Sinclair : Hello ! On est très contents également de discuter de notre projet commun avec toi. Concernant notre récent live à La Marbrerie, on a très vite constaté la largeur importante de la scène pour une salle de taille moyenne, car jusque là nous n’avions pas eu l’occasion de jouer sur un espace si vaste, ce qui nous a permis d’avoir tout le confort nécessaire pour agencer notre setup. J’ai pu ainsi me placer à côté du stage, pour laisser à Vanda toute la place dont il avait besoin pour se déplacer sur le reste du praticable. 

Vanda : Salut et merci de nous donner cette opportunité d’échanger ! Pour compléter ce que dit Sinclair, c’était vraiment super pour moi d’avoir tout cet espace scénique pour m’exprimer corporellement, ce qui n’a pas forcément été le cas lors du Positive Éducation, qui est pourtant une scène de festival et, pour en revenir à ta question, ce concert a été envisagé de manière plus intimiste. Moi qui m’imprègne systématiquement du lieu pour adapter mon jeu de scène, La Marbrerie a ce cachet « punk » quasi industriel qui nous a beaucoup plu dès le départ, ce qui m’a rempli de belles énergies pour performer.

Sinclair : Et aussi, tu as eu l’idée de faire ton arrivée sur scène sous la jupe du praticable, par le dessous donc, ce qui est peu commun. De manière générale, on essaye souvent d’improviser nos entrées en live. Même si pour ma part, je suis encore un peu contraint par l’espace investi par mes machines, Vanda ayant donc davantage les mains libres pour imaginer des nouvelles formes d’expression spatiale.

Vanda : Cependant, on est en train de développer ensemble de nouvelles manières de penser la scénographie du live, sans être aussi unilatéralement agencés. Penser des configurations dans lesquelles Sinclair serait plus mobile sur scène.

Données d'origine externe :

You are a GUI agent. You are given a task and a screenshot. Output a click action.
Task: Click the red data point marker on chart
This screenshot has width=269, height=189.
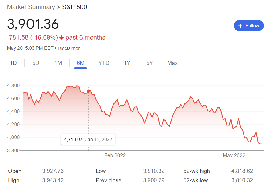pyautogui.click(x=88, y=91)
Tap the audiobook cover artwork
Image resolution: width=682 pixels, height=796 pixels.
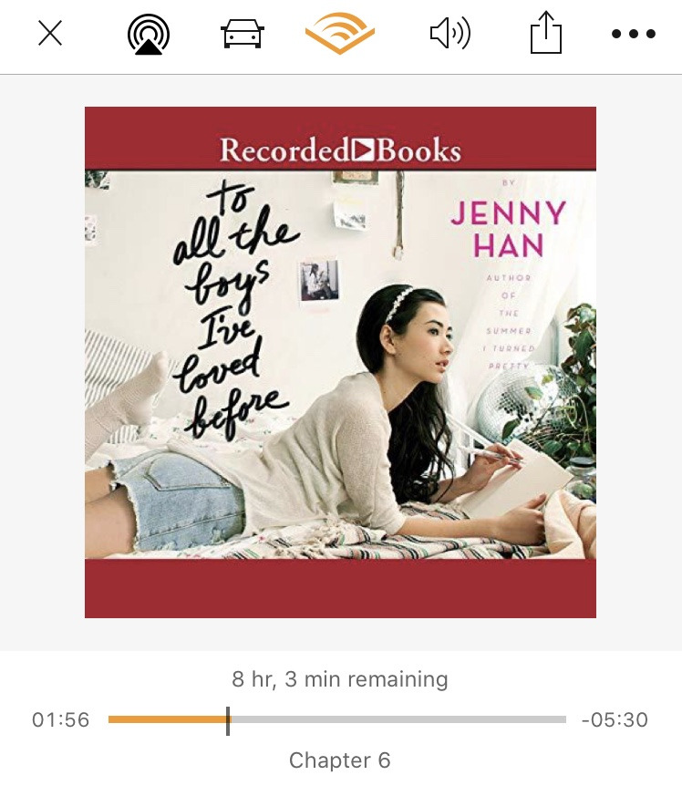coord(340,363)
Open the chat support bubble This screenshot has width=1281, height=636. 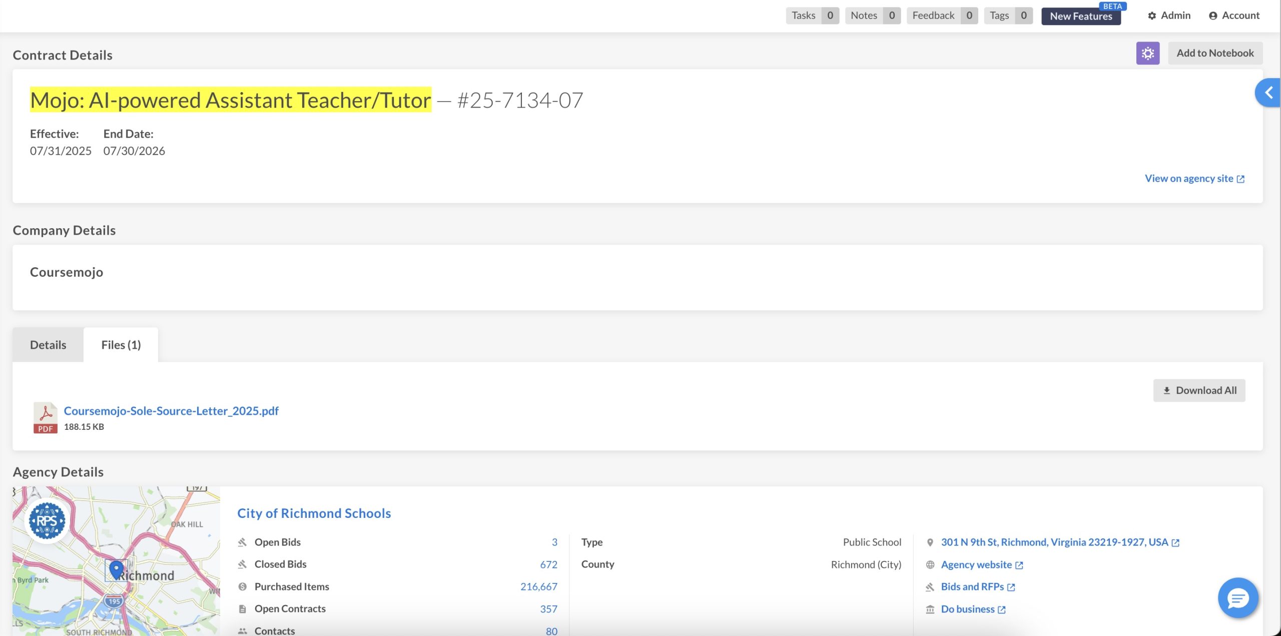(1237, 598)

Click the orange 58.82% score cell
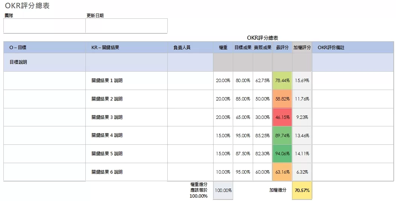282,99
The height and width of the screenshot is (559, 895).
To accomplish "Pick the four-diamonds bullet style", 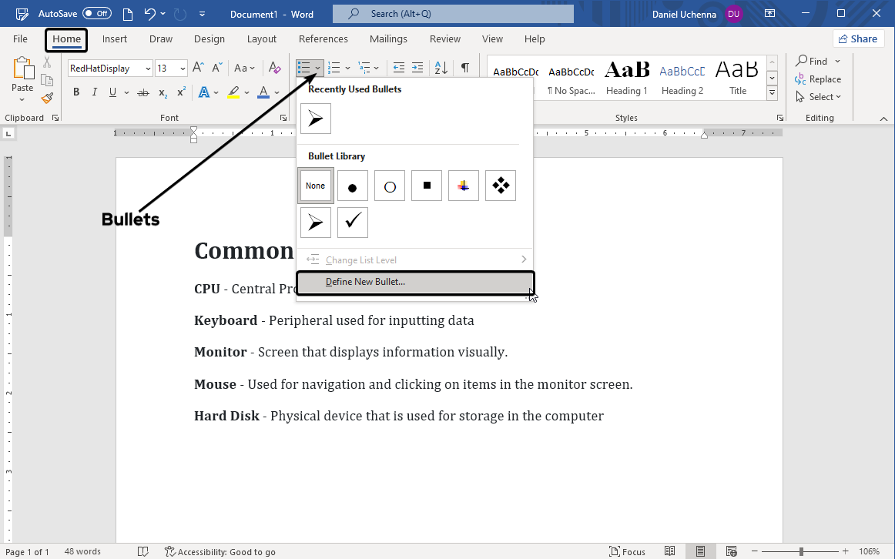I will 501,186.
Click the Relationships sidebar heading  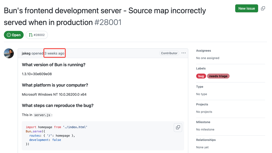(x=206, y=140)
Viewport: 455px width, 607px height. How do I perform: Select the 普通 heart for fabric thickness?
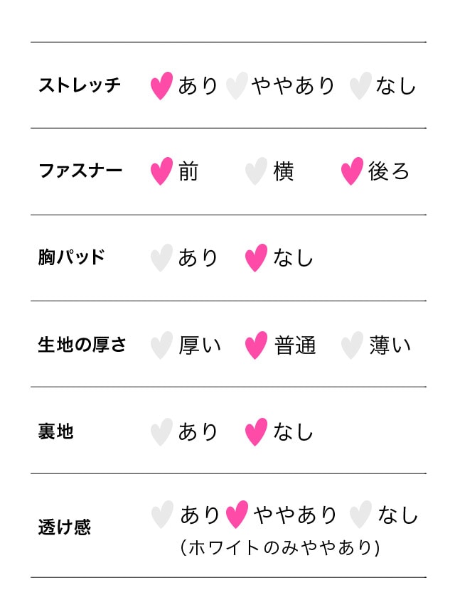point(256,345)
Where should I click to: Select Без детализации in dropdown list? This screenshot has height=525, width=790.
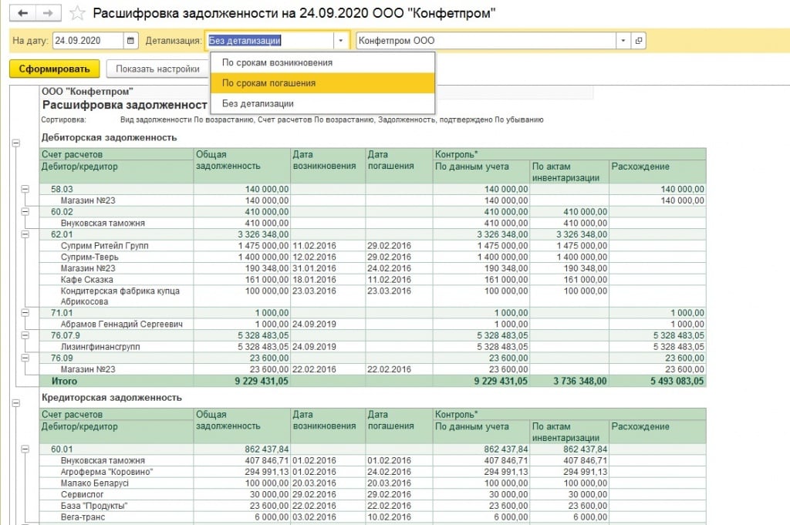coord(258,103)
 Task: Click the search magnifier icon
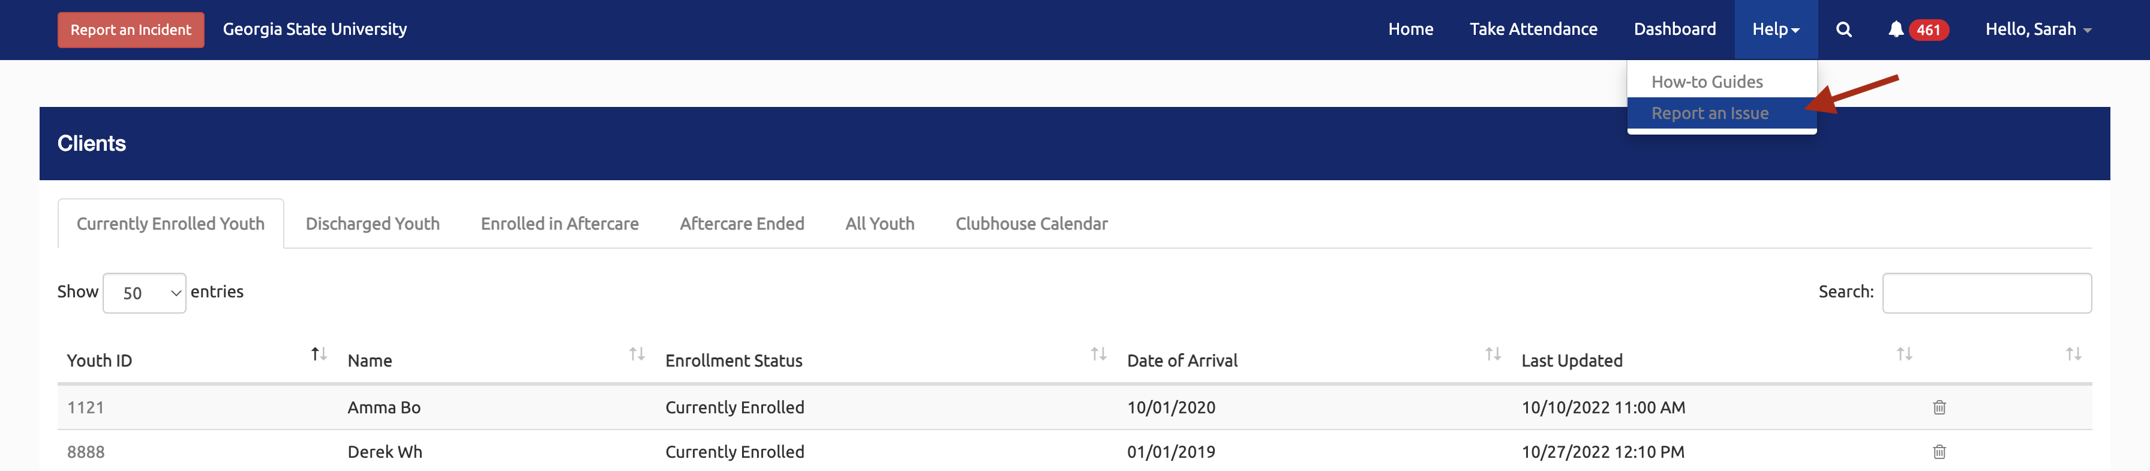1844,30
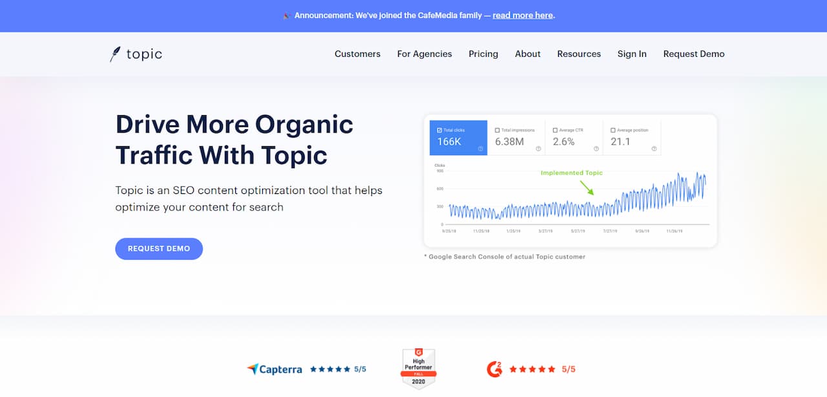Click the Capterra logo
827x397 pixels.
point(275,369)
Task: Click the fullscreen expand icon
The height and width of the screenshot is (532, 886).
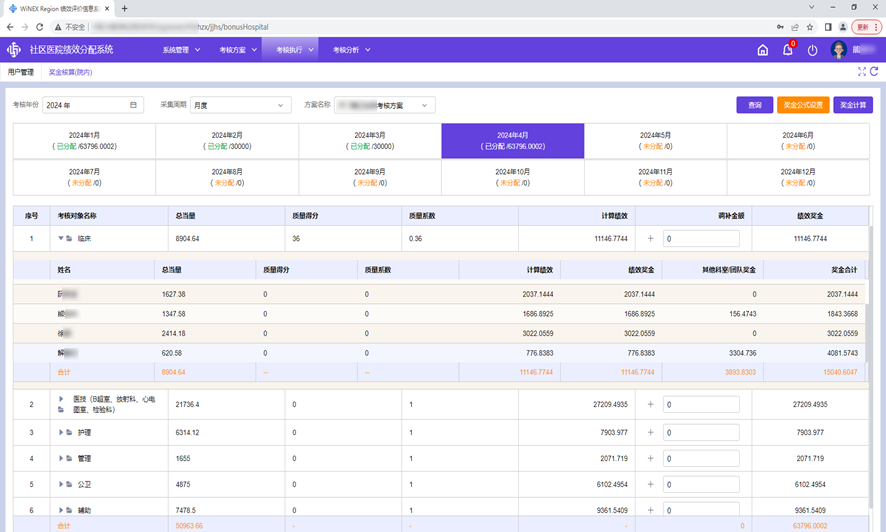Action: pos(862,72)
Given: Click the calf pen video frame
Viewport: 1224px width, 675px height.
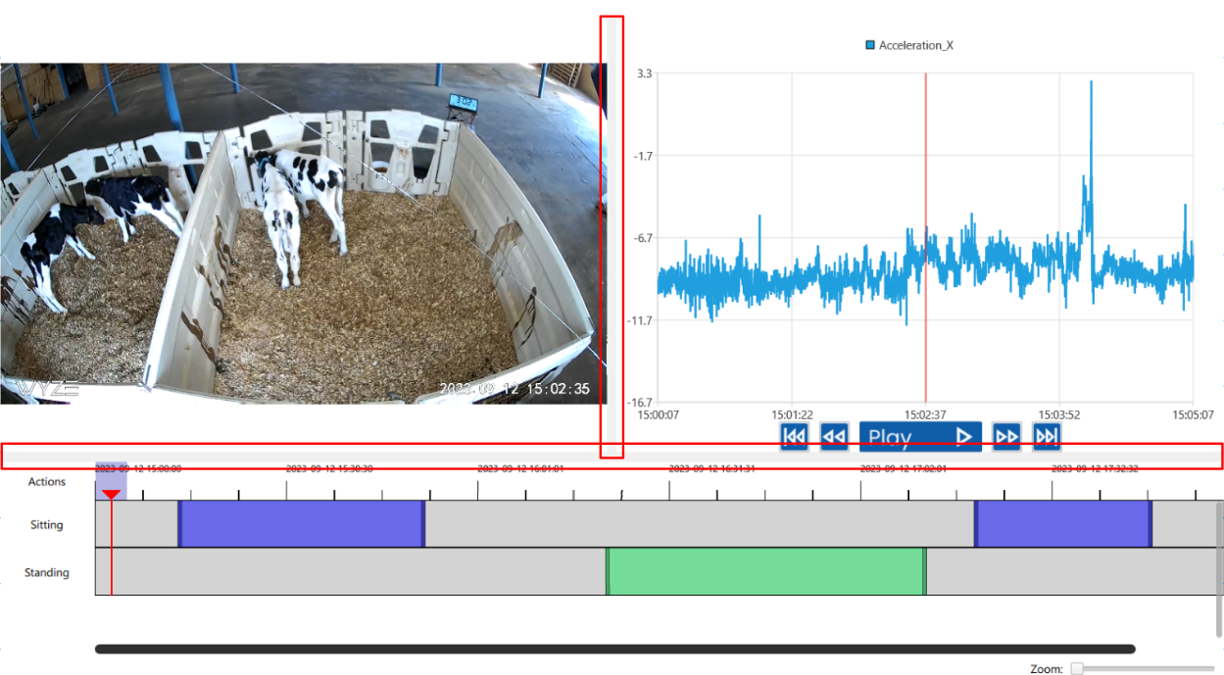Looking at the screenshot, I should [x=303, y=233].
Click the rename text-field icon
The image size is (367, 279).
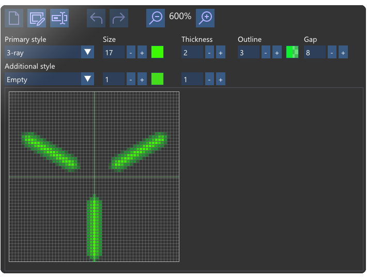tap(59, 18)
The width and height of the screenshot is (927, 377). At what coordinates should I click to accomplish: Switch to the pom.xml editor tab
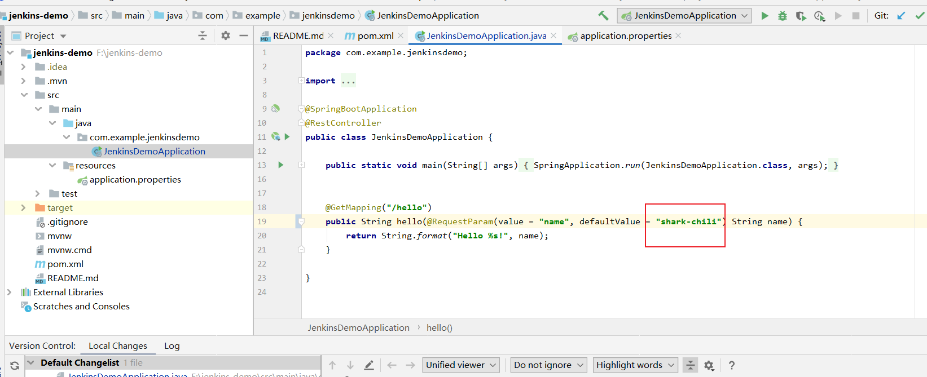pos(375,36)
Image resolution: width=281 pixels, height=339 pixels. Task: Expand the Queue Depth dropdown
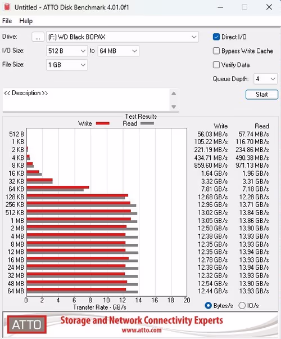(x=265, y=79)
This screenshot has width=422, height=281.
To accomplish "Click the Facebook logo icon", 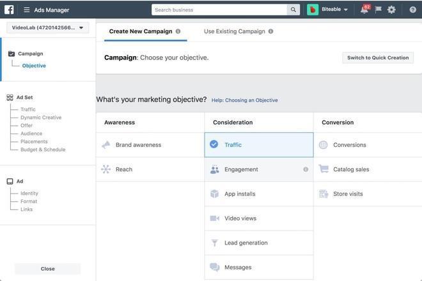I will [x=9, y=10].
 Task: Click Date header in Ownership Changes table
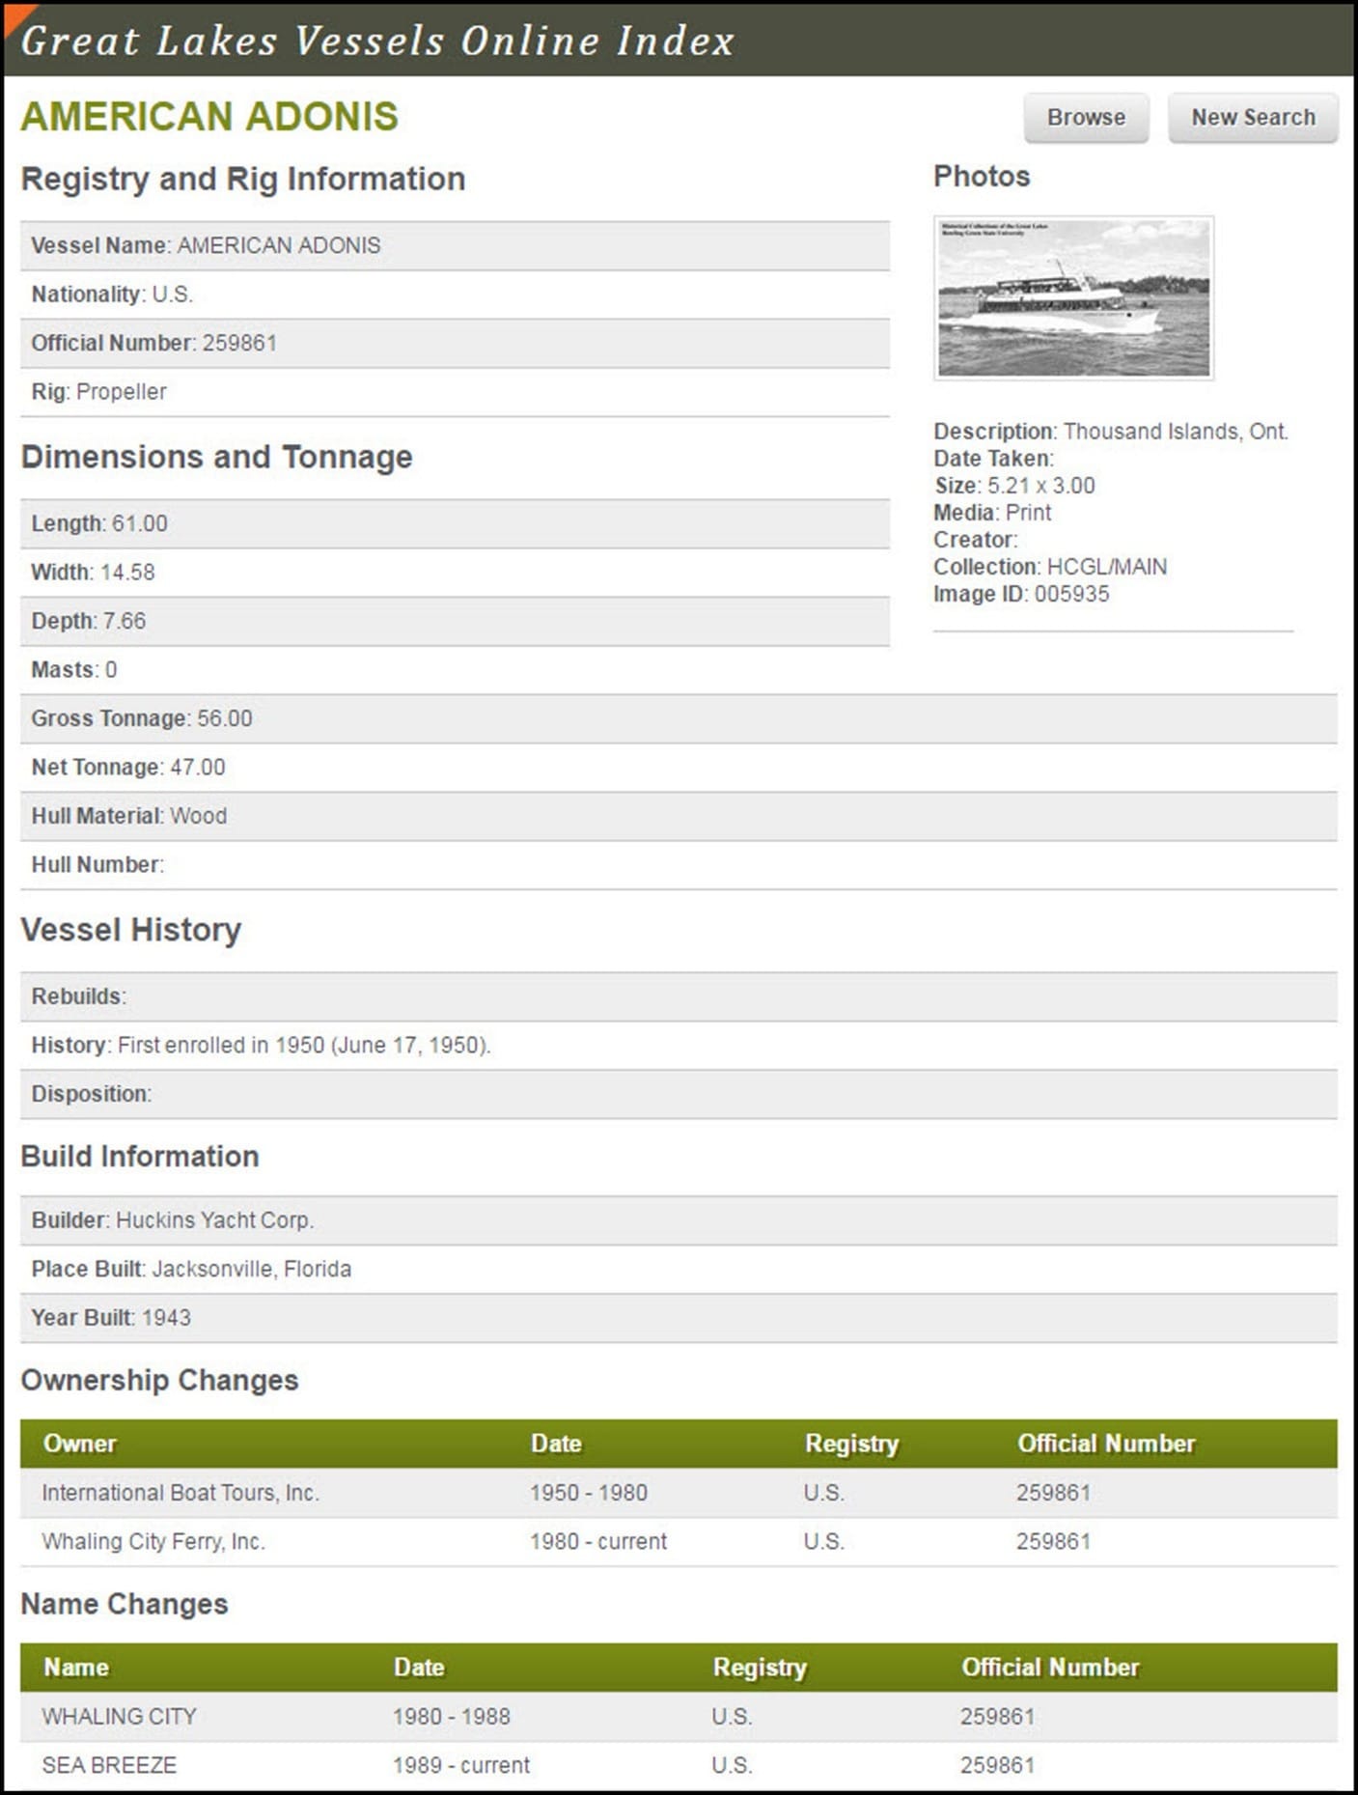[556, 1444]
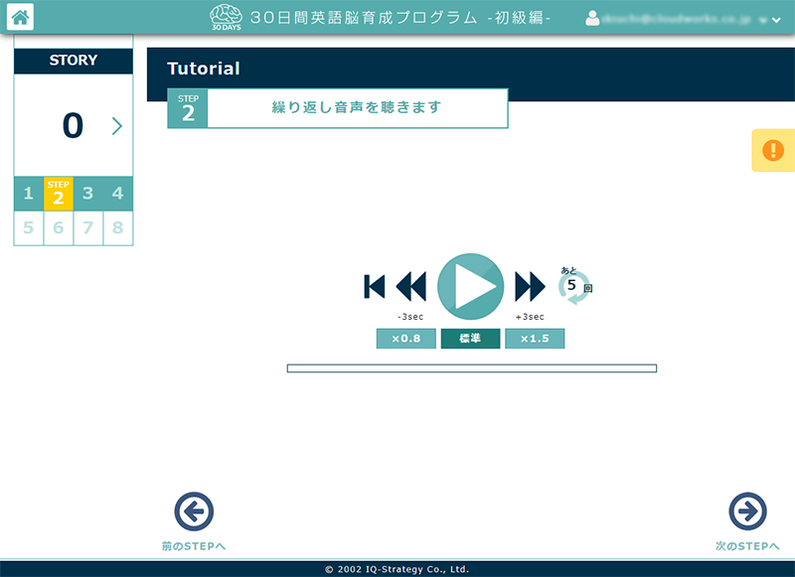Click the home icon in the top-left corner
795x577 pixels.
coord(22,16)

Sinclair : Oui, et ainsi éviter les comparaisons convenues avec le format « rappeur + beatmaker », qui est un écueil qu’on cherche à éviter sur le long terme. La release party à La Marbrerie était notre deuxième live sous cette nouvelle formule. On est très heureux d’avoir senti les gens vraiment happés et concentrés par l’ensemble de la performance, même malgré cette séparation scénique encore un peu conventionnelle à notre goût.

Vanda : Exactement, et en ce qui me concerne c’est primordial de ressentir ce lien fort, cette énergie communicative avec le public, qui est autant dû à la configuration de la salle qu’à la manière dont nous développons progressivement l’intensité de ce moment en live. Au départ on était dans un format dans lequel nous étions tous les deux aux machines, dans l’extension de notre travail collectif de production en studio, et donc avec très peu d’interventions vocales. Maintenant que ma voix a pris plus de place, on peut de nouveau imaginer une forme où l’on inclura davantage d’instruments joués en live.

Sinclair : On réfléchit notamment à experimenter des moments avec des percussions organiques, jouées par Vanda ou moi (ou les deux simultanément).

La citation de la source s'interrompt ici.